> **THE TASK**
Copy every line of the records below word for word, leaving out the pictures.

> **PROVIDED DATA**
__________
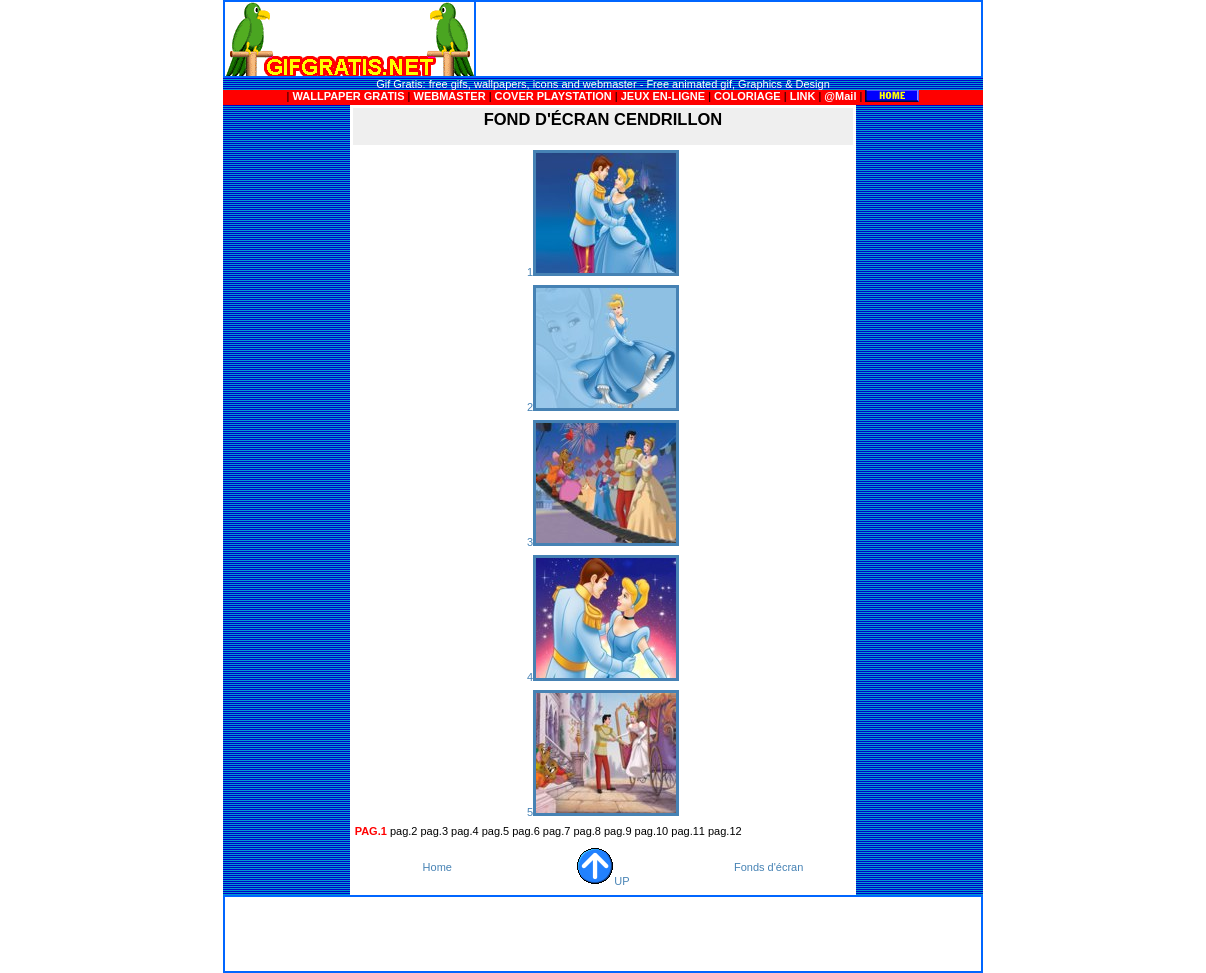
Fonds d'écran (768, 867)
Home (437, 867)
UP (602, 881)
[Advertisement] (729, 39)
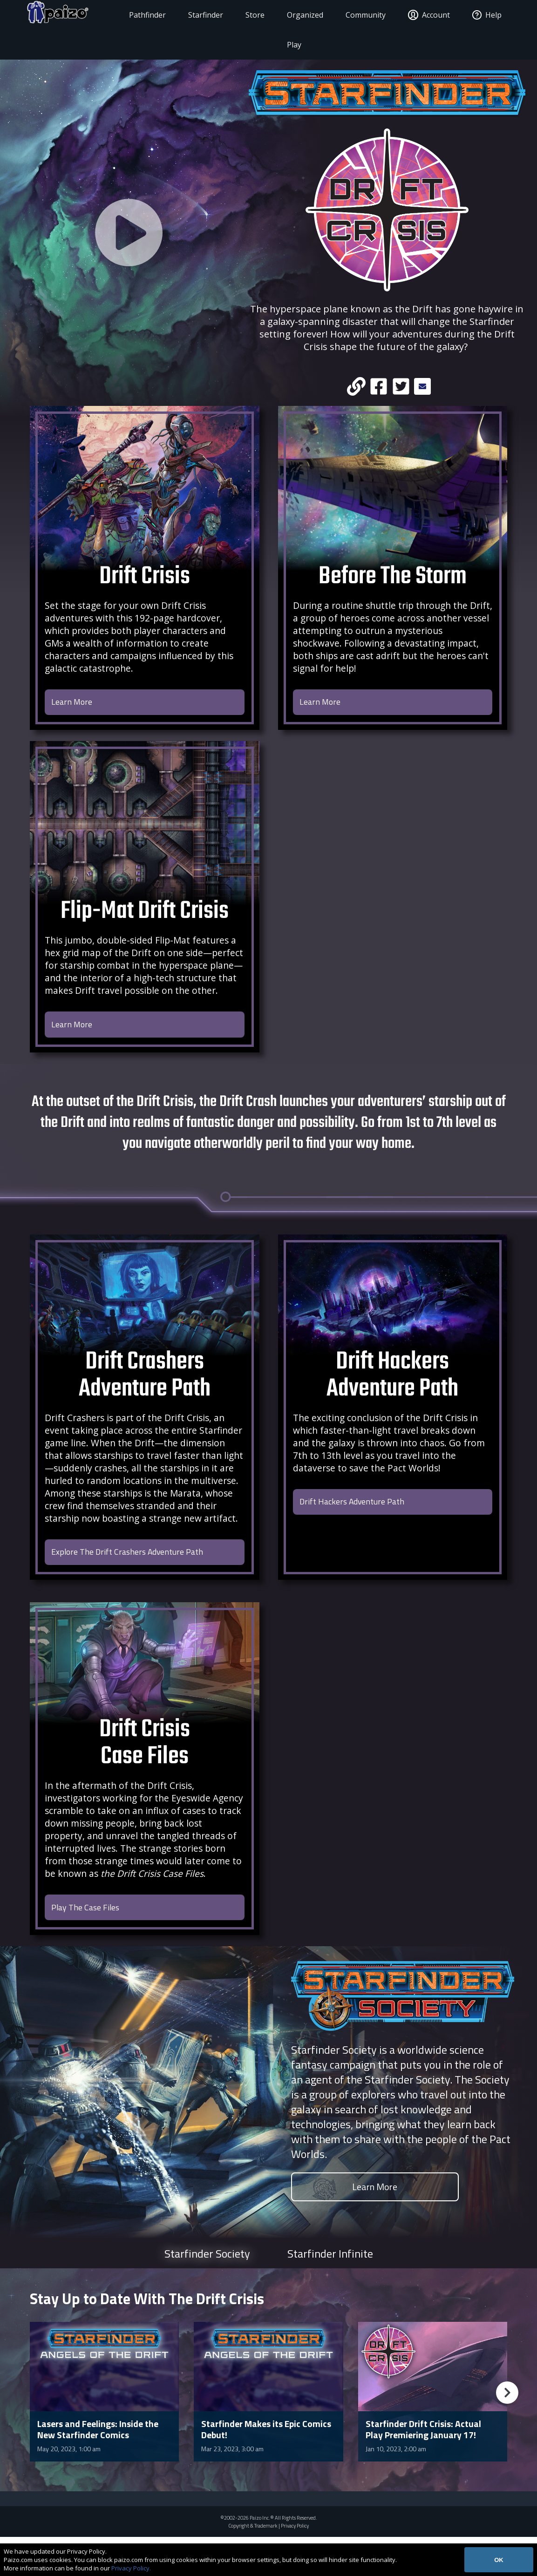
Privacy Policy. (131, 2568)
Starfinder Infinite (330, 2292)
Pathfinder (137, 15)
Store (244, 15)
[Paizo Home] (61, 15)
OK (498, 2559)
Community (355, 15)
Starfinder (195, 15)
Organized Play (295, 30)
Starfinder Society (207, 2292)
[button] (507, 2432)
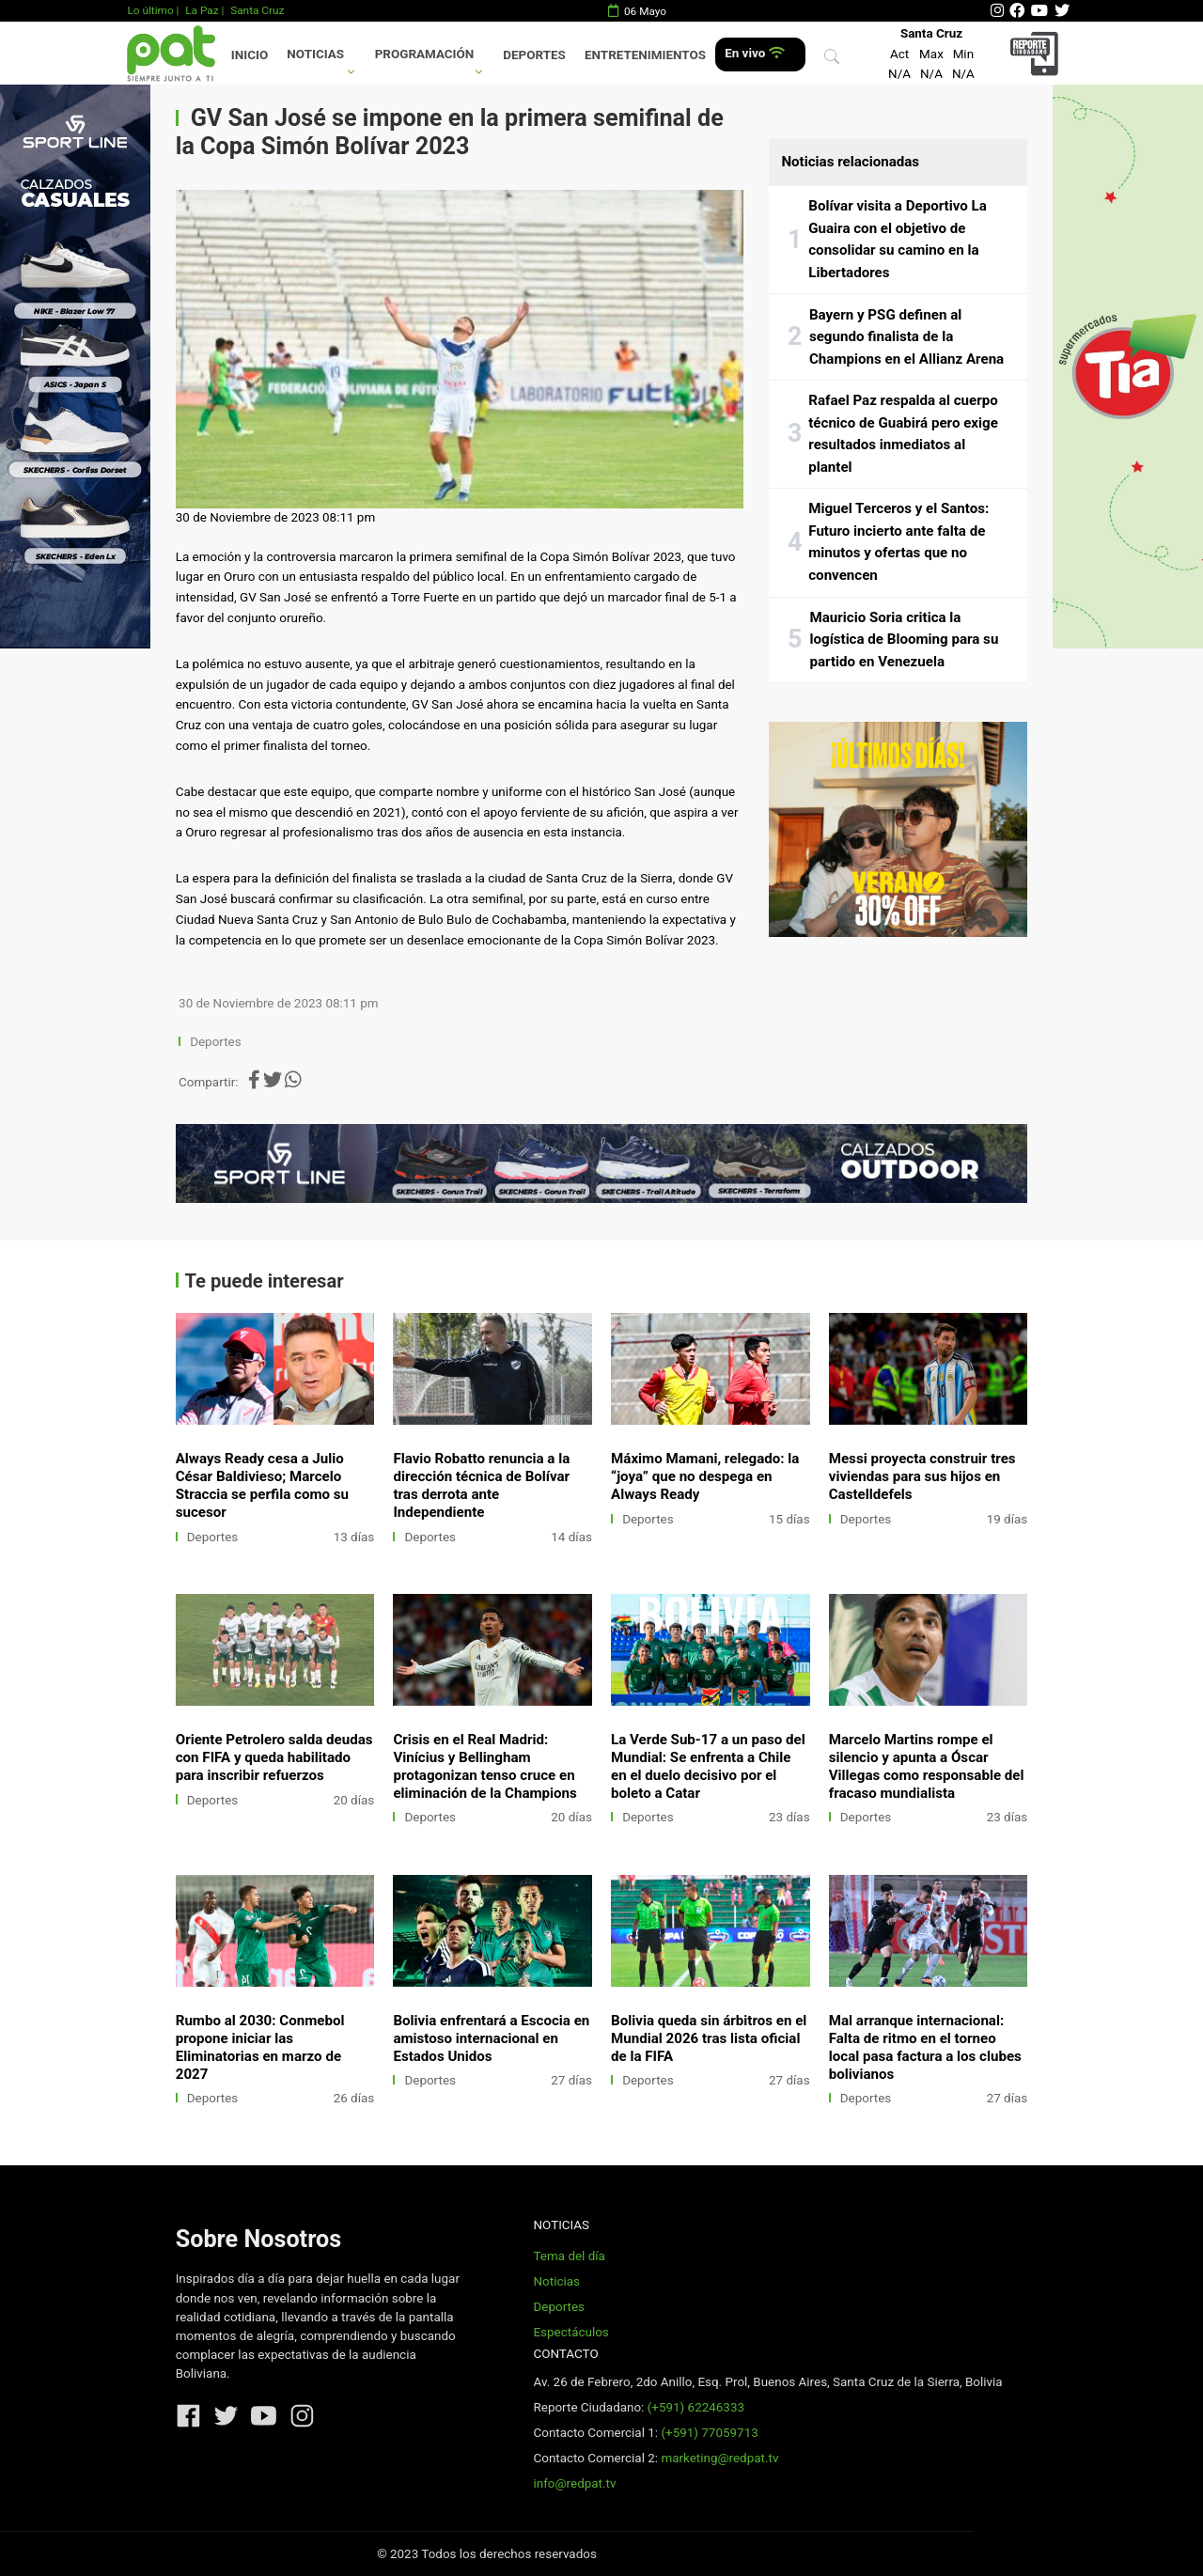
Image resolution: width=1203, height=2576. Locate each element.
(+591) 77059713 (709, 2433)
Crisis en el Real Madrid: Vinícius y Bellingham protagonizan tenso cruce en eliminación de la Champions (484, 1766)
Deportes (534, 55)
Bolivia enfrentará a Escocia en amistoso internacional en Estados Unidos (491, 2038)
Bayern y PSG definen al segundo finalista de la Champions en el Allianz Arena (906, 336)
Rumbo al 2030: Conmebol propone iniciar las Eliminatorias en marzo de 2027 (260, 2047)
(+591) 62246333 (696, 2407)
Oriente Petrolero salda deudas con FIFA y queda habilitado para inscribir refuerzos (274, 1757)
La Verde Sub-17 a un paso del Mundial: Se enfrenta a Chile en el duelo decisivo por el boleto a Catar (708, 1766)
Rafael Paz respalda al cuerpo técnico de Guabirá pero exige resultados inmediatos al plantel (903, 434)
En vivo (754, 53)
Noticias (315, 54)
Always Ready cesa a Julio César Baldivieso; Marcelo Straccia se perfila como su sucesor (262, 1485)
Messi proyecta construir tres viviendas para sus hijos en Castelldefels (922, 1476)
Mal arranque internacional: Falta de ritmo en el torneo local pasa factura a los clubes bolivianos (925, 2047)
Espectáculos (570, 2332)
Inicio (249, 55)
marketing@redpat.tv (719, 2458)
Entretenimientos (645, 55)
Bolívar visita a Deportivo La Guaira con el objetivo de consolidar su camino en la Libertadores (897, 239)
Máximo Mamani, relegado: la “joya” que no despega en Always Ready (705, 1476)
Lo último (150, 10)
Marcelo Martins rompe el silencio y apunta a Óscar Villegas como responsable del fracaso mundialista (926, 1766)
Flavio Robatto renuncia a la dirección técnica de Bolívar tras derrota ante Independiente (481, 1485)
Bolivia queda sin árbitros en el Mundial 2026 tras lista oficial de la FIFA (708, 2038)
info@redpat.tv (574, 2483)
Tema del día (568, 2256)
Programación (425, 54)
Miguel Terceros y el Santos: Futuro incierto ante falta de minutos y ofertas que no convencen (898, 542)
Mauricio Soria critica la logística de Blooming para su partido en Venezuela (903, 639)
__________
> **SOLUTION TO THE EXERCISE**
Fonds d'écran (768, 867)
Home (437, 867)
UP (602, 881)
[Advertisement] (729, 39)
Privacy Policy. (131, 2568)
Starfinder Infinite (330, 2292)
Pathfinder (137, 15)
Store (244, 15)
[Paizo Home] (61, 15)
OK (498, 2559)
Community (355, 15)
Starfinder (195, 15)
Organized Play (295, 30)
Starfinder Society (207, 2292)
[button] (507, 2432)
Image resolution: width=1203, height=2576. Locate each element.
(+591) 77059713 (709, 2433)
Crisis en el Real Madrid: Vinícius y Bellingham protagonizan tenso cruce en eliminación de la Champions (484, 1766)
Deportes (534, 55)
Bolivia enfrentará a Escocia en amistoso internacional en Estados Unidos (491, 2038)
Bayern y PSG definen al segundo finalista de la Champions en el Allianz Arena (906, 336)
Rumbo al 2030: Conmebol propone iniciar las Eliminatorias en marzo de 2027 (260, 2047)
(+591) 62246333 (696, 2407)
Oriente Petrolero salda deudas con FIFA y queda habilitado para inscribir refuerzos (274, 1757)
La Verde Sub-17 a un paso del Mundial: Se enfrenta a Chile en el duelo decisivo por el boleto a Catar (708, 1766)
Rafael Paz respalda al cuerpo técnico de Guabirá pero exige resultados inmediatos al plantel (903, 434)
En vivo (754, 53)
Noticias (315, 54)
Always Ready cesa a Julio César Baldivieso; Marcelo Straccia se perfila como su sucesor (262, 1485)
Messi proyecta construir tres viviendas para sus hijos en Castelldefels (922, 1476)
Mal arranque internacional: Falta de ritmo en el torneo local pasa factura a los clubes bolivianos (925, 2047)
Espectáculos (570, 2332)
Inicio (249, 55)
marketing@redpat.tv (719, 2458)
Entretenimientos (645, 55)
Bolívar visita a Deportivo La Guaira con el objetivo de consolidar su camino en la Libertadores (897, 239)
Máximo Mamani, relegado: la “joya” que no despega en Always Ready (705, 1476)
Lo último (150, 10)
Marcelo Martins rompe el silencio y apunta a Óscar Villegas como responsable del fracaso mundialista (926, 1766)
Flavio Robatto renuncia a la dirección técnica de Bolívar tras derrota ante Independiente (481, 1485)
Bolivia queda sin árbitros en el Mundial 2026 tras lista oficial de la FIFA (708, 2038)
info@redpat.tv (574, 2483)
Tema del día (568, 2256)
Programación (425, 54)
Miguel Terceros y el Santos: Futuro incierto ante falta de minutos y ofertas que no convencen (898, 542)
Mauricio Soria critica la logística de Blooming para su partido en Venezuela (903, 639)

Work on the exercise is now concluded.